**Problem to work on:**
Rewrite the entries from the line containing "Where should I click to: Select" through the end of the entries, replacing "screenshot" with "image" and keeping everything else the same. Leave the pictures out.

++++ Dataset excerpts ++++

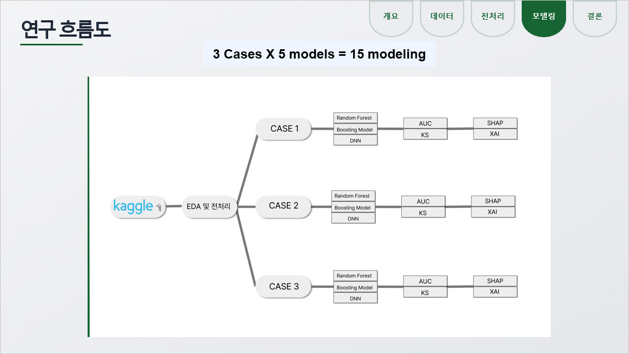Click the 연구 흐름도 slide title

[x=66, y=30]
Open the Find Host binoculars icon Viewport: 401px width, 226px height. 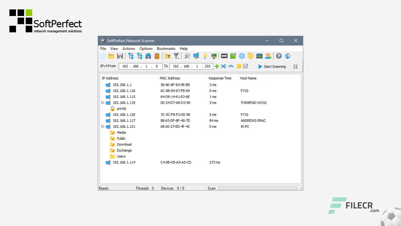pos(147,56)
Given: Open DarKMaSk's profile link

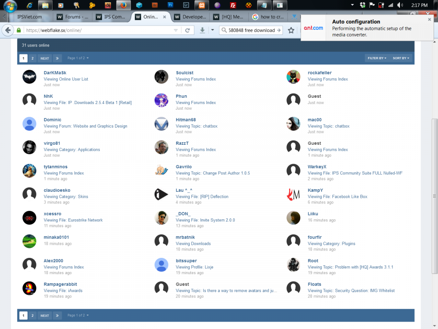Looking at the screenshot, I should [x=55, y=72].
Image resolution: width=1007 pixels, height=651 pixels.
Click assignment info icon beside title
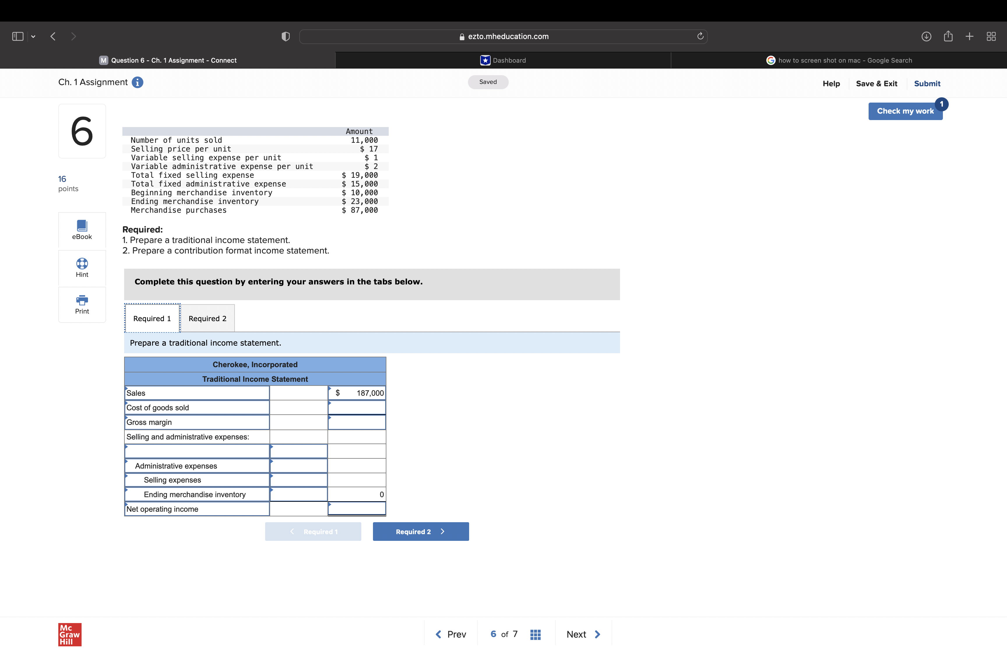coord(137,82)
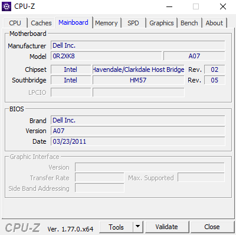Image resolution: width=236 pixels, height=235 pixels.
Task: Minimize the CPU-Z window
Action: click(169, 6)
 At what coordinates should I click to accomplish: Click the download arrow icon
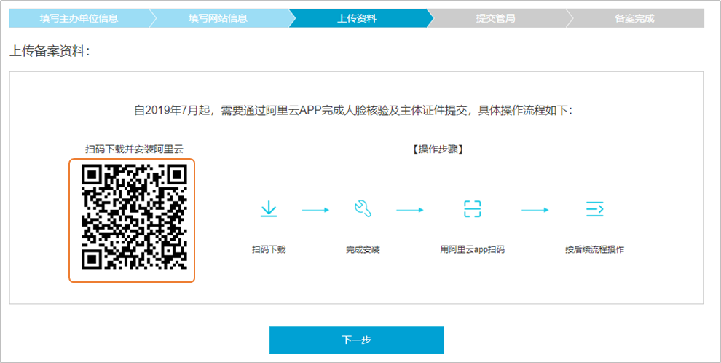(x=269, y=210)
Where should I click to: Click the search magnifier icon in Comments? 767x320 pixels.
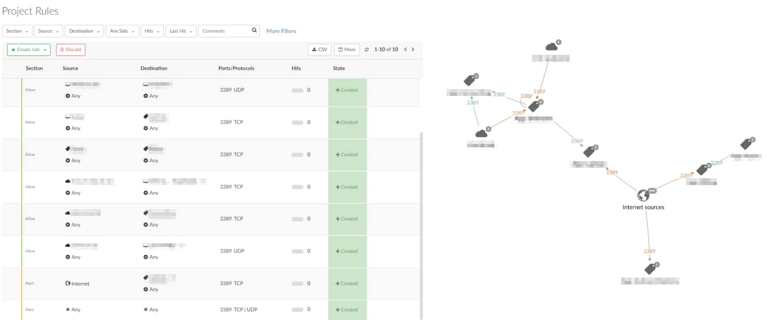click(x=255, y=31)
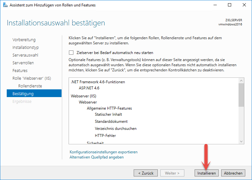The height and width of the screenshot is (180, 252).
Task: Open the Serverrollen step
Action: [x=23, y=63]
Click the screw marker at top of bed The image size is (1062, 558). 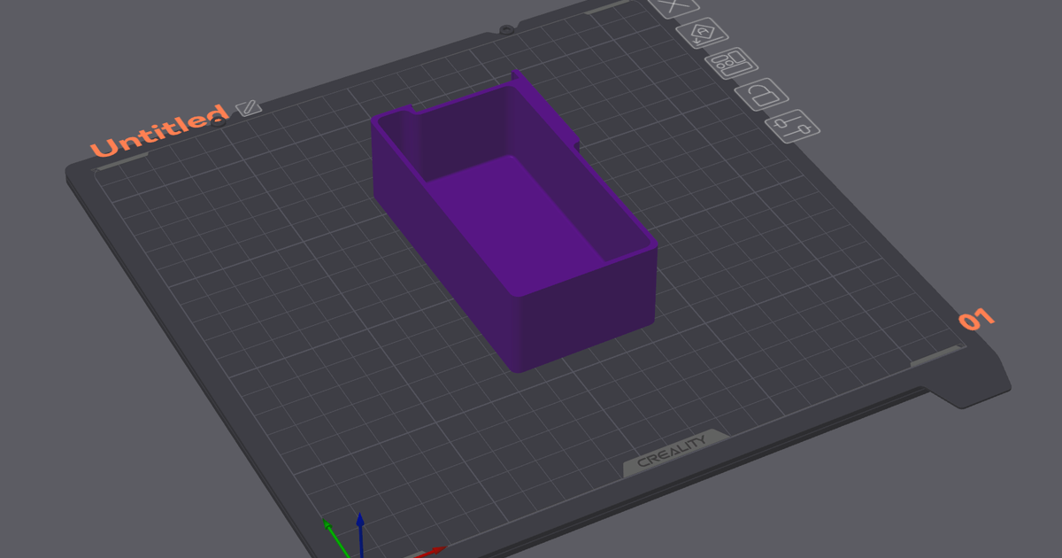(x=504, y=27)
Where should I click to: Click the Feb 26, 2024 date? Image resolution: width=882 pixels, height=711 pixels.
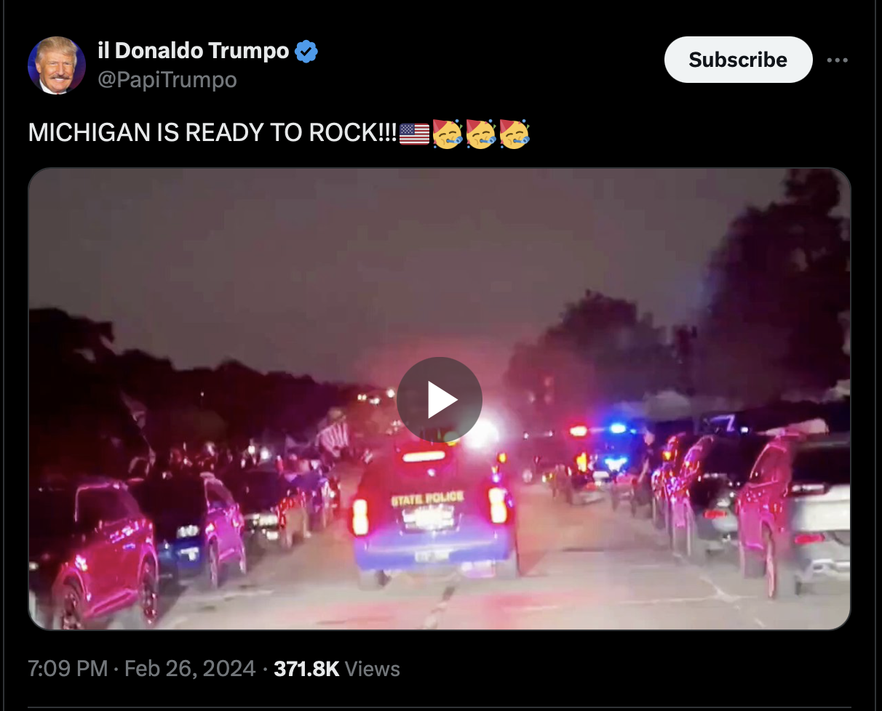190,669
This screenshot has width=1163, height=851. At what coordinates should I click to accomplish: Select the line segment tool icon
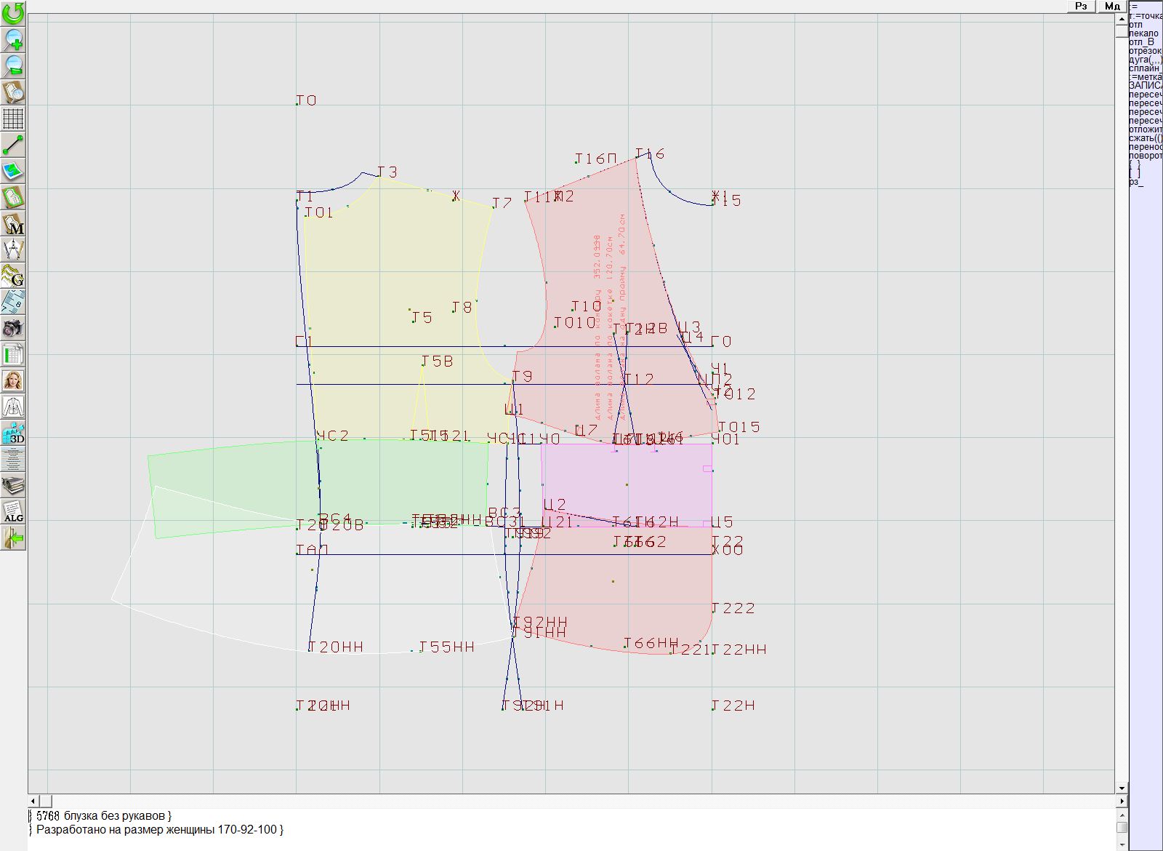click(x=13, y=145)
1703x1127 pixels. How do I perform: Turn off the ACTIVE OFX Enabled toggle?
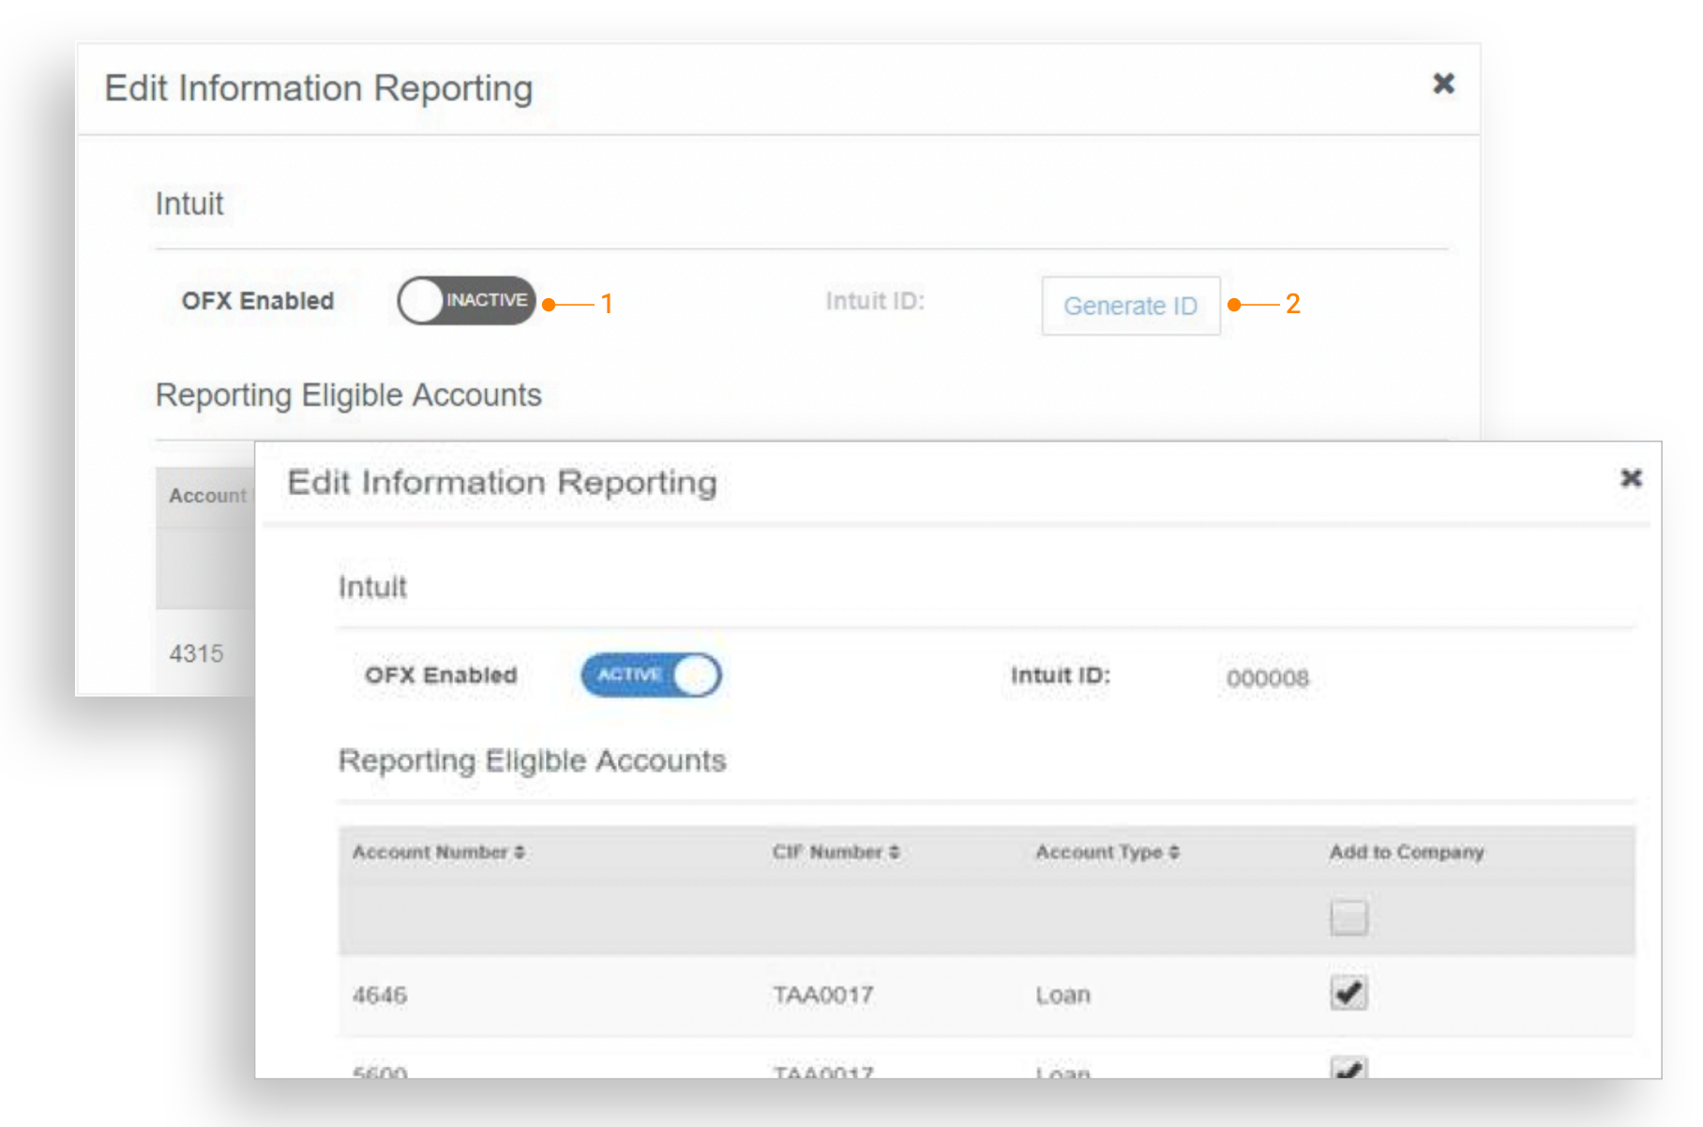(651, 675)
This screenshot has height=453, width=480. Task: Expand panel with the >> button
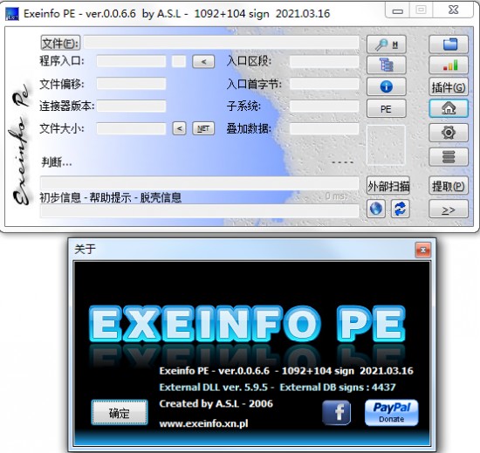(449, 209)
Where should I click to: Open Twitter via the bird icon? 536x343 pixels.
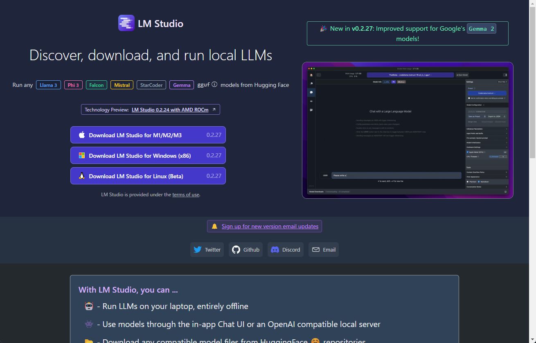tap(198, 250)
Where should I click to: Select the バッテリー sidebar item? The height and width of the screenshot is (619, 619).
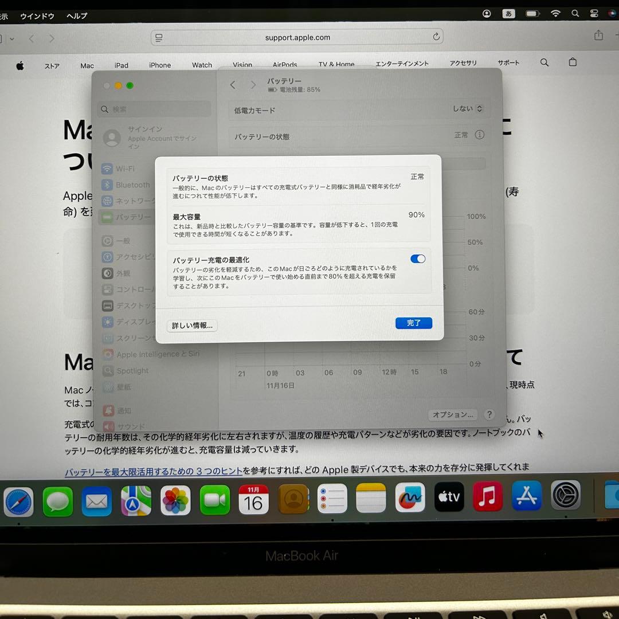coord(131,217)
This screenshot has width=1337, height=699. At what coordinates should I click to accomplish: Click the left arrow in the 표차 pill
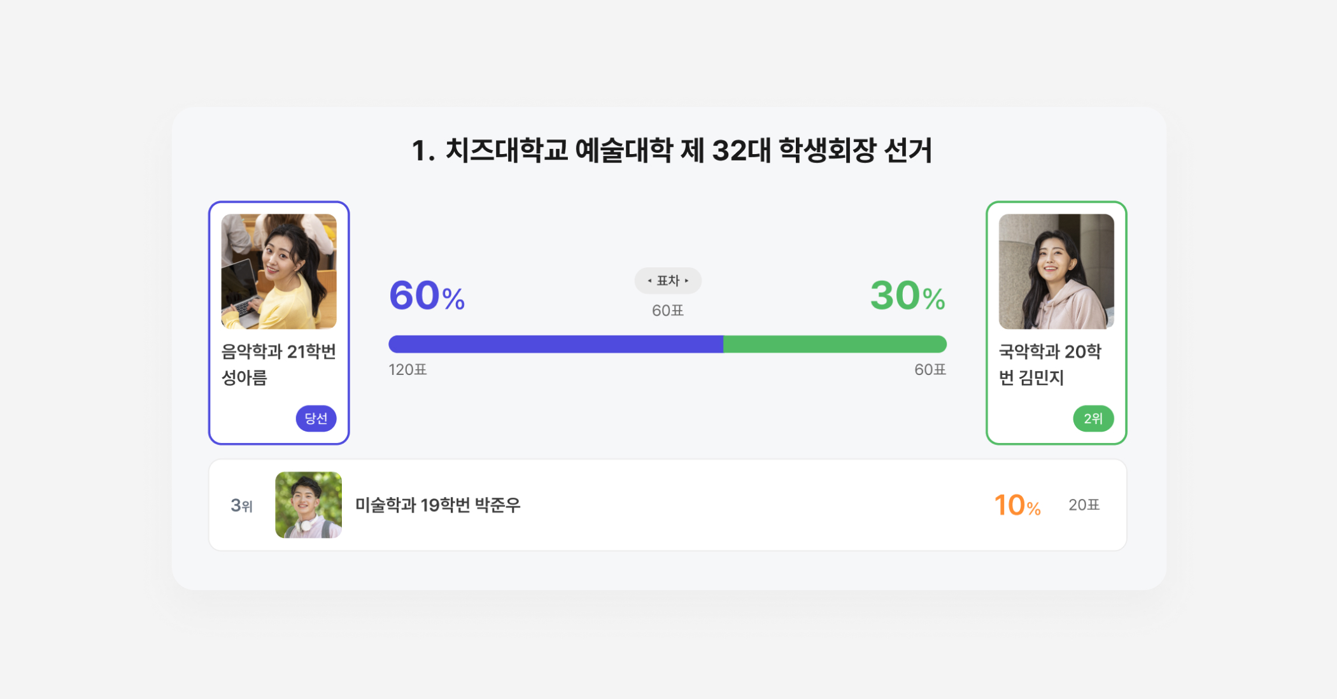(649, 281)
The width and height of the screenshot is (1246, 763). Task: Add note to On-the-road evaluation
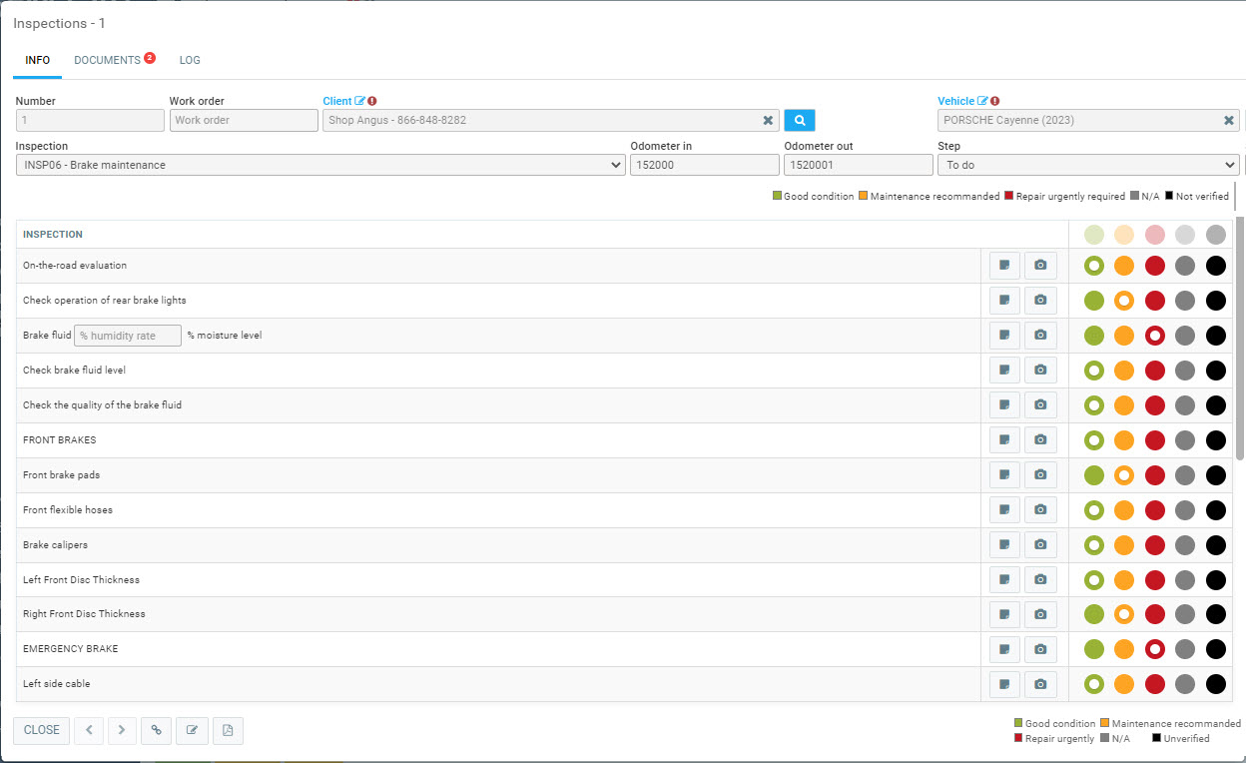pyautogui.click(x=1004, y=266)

++++

**Response below:**
Where should I click to: Select the バッテリー sidebar item? The height and width of the image is (619, 619).
coord(131,217)
This image has width=1337, height=699. At what coordinates should I click to accomplish: Click the left arrow in the 표차 pill
(649, 281)
The width and height of the image is (1246, 763). Task: Add note to On-the-road evaluation
pyautogui.click(x=1004, y=266)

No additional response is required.